Monday, March 14, 2005

We love the professor

Today I spent eight straight hours in a concert hall like thing listening to lectures. Since we can't use your Student Centre anymore, we have to go to Grieghallen, where they've placed chairs in rows in this big hall. Which is where we have our lectures now. It's not very practical.

Six hours into it we were all half asleep. We'd done four hours of social psycholoy and two of cognitive psychology already and the cognition professor was funny but now as funny as before. Or maybe we were just tired.

Then biology-psychology was up. We usually have this dreadfully boring Swedish guy but he wasn't there today. This old man was sitting on the edge of the stage before the lecture started. We all sat down, ready for two more hours. He must have been 75 but his voice sounded like he was 45 and his words made him seem 25 if it hadn't been for the slightly distinguished tone in his voice and some words he used.

We were all cracking up with laughter five minutes into it and more or less laughed throughout the first 45 minutes. He talked about stress and attention and just before the break he said that it's all about staying awake and he had to keep us awake, whether it was to provoke us, make us laugh or whatever else. That way we might remember something and not walk out and want to forget about it. I'm sure there were several of us who nearly fell off our chairs - I don't usually laugh that hard but he had some amazing comments you'd never expect to hear coming from a retired professor.

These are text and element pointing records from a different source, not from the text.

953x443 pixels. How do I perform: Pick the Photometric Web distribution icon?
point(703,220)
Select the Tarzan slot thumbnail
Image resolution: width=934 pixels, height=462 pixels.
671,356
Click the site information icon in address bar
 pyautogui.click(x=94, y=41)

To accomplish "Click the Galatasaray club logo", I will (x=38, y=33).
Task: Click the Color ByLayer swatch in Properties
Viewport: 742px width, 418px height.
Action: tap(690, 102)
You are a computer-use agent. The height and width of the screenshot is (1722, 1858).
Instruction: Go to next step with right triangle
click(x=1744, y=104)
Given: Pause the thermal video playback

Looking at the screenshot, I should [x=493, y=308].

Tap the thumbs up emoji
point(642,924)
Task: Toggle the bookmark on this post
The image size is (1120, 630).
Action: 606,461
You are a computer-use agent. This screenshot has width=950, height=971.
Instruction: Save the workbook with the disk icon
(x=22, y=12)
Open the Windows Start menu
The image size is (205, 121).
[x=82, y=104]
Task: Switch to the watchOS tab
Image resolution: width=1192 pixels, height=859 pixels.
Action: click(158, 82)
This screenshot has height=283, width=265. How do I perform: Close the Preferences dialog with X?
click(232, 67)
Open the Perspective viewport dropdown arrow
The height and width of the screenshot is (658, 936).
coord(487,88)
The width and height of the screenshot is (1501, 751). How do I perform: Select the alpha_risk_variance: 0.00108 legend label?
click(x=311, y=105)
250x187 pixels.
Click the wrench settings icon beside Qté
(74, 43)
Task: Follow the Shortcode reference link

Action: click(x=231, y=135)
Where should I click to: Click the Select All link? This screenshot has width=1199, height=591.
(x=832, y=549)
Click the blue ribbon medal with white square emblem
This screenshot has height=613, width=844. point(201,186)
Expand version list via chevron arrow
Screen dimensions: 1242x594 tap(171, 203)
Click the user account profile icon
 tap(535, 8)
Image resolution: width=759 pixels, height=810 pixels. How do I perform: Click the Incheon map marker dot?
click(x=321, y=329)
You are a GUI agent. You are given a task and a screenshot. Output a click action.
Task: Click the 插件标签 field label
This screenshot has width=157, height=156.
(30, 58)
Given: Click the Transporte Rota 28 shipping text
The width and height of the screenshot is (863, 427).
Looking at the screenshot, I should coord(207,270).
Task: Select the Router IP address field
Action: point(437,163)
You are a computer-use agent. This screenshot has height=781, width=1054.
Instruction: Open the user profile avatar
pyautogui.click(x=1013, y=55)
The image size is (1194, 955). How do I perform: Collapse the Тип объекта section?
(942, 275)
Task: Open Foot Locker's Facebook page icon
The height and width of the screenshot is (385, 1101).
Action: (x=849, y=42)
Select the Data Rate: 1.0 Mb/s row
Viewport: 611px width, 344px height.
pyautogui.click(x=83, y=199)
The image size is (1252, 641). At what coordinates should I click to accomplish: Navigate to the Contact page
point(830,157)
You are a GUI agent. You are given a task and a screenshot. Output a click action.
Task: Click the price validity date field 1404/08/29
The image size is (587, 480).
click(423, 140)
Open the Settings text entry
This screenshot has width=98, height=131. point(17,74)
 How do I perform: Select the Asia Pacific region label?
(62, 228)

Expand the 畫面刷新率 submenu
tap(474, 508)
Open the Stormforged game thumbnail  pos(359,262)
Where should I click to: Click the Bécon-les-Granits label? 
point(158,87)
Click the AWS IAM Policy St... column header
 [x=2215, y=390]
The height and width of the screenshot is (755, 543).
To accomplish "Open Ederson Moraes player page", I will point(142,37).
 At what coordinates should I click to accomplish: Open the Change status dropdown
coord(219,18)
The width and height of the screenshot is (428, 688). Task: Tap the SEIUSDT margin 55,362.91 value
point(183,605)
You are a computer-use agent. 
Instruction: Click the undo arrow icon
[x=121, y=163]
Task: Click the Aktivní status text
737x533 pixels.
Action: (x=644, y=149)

One of his comments was about this psychologist who lived in Canada and worked at the Université de Montreal. He didn't speak English very well and it didn't really matter because in Montreal they speak French, and if you do speak English you shut up about it.

This psychologist had done some research and realized the word 'stress' was one of few English words that were accepted in French. He then changed the meanings of the words 'stress' and 'strain' so that suddenly people who read his stuff meant something completely different by it than other psychologists - "as you would say in English" (the professor said in Norwegian), "he fucked it up."

We love him! I hope he'll be back sometime.